2/10
Patronising, Smug, Naive, Bland.
8 September 2008
Warning: Spoilers
I've been a fan of horror movies and thrillers since I was a child. I'd like to think I know a little about the way they work, having studied film at university (not that that makes me an expert, mind you). In the post-modern world we live in now, there is a glut of cinema verite in our televisual entertainment, what with the plethora of reality TV shows and so on. Horror movies seem to have moved in a similar direction in some ways: witness The Blair Witch Project, Rec, Cloverfield etc. There is also an emphasis on taking the horror to its "logical" extreme by exposing the viewer to total violence and sadistic torture - note for instance the current trend of torture porn with films like Hostel and Saw.
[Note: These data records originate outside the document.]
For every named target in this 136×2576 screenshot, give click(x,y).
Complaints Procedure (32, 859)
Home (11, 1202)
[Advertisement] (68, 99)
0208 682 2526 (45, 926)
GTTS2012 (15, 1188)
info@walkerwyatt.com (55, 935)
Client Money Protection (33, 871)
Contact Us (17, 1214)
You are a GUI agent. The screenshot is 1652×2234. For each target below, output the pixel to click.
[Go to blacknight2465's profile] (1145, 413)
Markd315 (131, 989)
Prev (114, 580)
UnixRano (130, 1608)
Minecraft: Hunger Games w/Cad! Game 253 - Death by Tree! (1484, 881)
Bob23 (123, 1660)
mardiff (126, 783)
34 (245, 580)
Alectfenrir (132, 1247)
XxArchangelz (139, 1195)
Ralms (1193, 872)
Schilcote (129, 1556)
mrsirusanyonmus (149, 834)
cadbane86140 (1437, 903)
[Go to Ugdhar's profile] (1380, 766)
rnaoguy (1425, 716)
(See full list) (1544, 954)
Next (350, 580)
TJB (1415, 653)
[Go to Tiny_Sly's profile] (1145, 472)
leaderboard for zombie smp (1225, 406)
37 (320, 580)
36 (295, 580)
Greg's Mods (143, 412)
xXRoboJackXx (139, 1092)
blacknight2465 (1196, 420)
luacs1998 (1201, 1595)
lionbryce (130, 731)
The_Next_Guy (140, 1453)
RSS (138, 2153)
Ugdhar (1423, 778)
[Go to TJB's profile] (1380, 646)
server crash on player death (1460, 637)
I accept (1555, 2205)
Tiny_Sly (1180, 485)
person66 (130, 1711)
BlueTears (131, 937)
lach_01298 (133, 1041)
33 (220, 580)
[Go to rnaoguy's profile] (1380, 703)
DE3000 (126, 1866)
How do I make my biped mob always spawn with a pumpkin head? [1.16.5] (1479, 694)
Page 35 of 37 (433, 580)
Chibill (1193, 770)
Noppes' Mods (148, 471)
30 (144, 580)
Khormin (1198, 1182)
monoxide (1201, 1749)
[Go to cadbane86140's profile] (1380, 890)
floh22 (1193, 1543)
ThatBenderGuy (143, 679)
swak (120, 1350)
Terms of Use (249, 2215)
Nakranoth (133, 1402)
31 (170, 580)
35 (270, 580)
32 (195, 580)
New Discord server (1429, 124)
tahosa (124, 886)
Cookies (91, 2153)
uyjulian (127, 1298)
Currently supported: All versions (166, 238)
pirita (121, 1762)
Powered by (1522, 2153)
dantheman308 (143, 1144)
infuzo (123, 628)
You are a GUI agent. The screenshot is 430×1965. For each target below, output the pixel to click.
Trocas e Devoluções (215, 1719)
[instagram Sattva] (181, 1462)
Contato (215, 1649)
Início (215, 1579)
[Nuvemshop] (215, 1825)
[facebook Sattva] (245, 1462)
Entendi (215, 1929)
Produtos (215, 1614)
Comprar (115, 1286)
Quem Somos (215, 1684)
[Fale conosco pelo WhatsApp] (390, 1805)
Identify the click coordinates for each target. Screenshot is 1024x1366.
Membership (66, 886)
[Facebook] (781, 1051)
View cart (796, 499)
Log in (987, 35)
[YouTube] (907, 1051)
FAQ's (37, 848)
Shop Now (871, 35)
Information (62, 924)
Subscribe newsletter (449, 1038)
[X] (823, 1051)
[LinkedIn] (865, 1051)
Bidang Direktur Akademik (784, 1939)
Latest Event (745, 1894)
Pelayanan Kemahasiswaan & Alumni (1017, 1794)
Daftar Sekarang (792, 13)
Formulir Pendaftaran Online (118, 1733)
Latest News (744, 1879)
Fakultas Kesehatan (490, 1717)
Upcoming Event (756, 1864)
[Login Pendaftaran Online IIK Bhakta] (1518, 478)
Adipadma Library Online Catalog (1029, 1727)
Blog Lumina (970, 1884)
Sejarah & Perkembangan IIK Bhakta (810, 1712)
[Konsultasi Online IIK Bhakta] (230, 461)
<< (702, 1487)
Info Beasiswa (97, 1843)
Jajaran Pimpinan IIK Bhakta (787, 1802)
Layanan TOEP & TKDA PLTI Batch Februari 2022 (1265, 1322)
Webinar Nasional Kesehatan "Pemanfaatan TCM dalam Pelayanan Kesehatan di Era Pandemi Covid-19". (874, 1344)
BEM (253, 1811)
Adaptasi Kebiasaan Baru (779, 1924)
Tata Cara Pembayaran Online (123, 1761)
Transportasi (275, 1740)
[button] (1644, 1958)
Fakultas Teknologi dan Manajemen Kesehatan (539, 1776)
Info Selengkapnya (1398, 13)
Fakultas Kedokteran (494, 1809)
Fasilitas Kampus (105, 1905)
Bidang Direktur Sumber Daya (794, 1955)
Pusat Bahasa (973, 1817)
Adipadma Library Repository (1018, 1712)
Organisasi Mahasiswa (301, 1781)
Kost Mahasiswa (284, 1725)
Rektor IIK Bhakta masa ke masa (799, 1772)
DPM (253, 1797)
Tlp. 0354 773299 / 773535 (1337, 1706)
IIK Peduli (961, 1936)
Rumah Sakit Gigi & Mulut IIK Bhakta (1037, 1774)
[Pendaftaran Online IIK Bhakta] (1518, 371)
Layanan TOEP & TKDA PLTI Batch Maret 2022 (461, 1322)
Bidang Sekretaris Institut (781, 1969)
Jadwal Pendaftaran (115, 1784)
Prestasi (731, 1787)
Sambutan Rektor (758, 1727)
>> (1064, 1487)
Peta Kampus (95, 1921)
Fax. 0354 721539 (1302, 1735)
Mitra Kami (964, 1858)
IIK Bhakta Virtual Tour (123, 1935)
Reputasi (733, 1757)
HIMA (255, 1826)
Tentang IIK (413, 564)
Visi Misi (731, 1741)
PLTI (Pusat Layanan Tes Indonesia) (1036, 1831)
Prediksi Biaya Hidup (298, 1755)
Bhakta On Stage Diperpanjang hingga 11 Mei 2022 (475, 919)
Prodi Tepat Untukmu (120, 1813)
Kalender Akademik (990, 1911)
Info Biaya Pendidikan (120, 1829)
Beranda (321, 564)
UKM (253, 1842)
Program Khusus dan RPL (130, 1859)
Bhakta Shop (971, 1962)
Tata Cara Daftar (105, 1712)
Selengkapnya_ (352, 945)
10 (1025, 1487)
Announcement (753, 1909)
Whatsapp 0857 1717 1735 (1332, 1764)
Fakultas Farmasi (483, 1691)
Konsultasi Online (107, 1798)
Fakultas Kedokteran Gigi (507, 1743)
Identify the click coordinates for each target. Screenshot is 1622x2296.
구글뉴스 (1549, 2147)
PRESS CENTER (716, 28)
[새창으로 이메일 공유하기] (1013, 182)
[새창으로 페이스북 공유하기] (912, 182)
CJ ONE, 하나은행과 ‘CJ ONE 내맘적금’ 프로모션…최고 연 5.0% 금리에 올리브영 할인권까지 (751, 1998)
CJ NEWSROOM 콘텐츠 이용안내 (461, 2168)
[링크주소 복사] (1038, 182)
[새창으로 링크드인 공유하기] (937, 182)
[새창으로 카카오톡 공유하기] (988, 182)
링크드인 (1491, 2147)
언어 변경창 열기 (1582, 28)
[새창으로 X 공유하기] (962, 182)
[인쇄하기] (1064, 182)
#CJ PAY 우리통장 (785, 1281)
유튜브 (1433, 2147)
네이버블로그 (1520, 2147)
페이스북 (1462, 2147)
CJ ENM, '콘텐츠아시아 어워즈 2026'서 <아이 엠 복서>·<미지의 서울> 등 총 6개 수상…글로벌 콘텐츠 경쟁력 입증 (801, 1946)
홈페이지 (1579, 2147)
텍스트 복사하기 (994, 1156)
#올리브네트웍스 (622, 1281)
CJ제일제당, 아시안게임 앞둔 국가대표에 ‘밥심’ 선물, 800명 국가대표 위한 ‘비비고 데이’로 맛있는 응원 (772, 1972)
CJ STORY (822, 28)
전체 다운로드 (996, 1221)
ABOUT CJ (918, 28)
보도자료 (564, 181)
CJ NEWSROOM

All these movies aim to place us in the action and make it seem more "real".

Taking this theme of placing-the-viewer-in-reality, the writer of The Last Horror Movie would like to think he is being desperately clever, but the script in this film is so patronising and transparent it can't even pass as "art".

The lead actor is just plain awful - his performance is incredibly affected and bland, with almost no nuance. Others give good performances however, especially the Assistant.

The serial killer constantly looks at the camera intensely and asks us "insightful" questions like "why are you still watching?" and "don't you want to see what happened?" and so on. Utterly tedious. We KNOW why we watch horror - we don't need to be lectured about it. Horror performs a sort of ritual of exorcism for our daily lives - it enables us to live vicariously through the fictional suffering of others, knowing we would never do it ourselves (and hoping that it will never happen to us). This sort of thematic material was explored with so much more finesse and artfulness in Henry: Portrait Of A Serial Killer (which is truly shocking in its coldness), Pasolini's incredible Salo (the end sequence where we are looking through binoculars at soundless torture scenes), Belgium's excellent "Man Bites Dog" (which was ahead of its time) and even less graphic movies like Hitchcock's Rear Window and the excellent "Peeping Tom" from the early 60s. Voyeurism being explored in film is nothing new. The premise of The Last Horror Movie therefore appears incredibly naive to me, with nothing new to say. The murders are rather silly, and the whole "I followed you from the video store" line just tacky. It's one thing to take the tack of "the viewer is complicit in this murder" theme, it's quite another to shove it down their throats.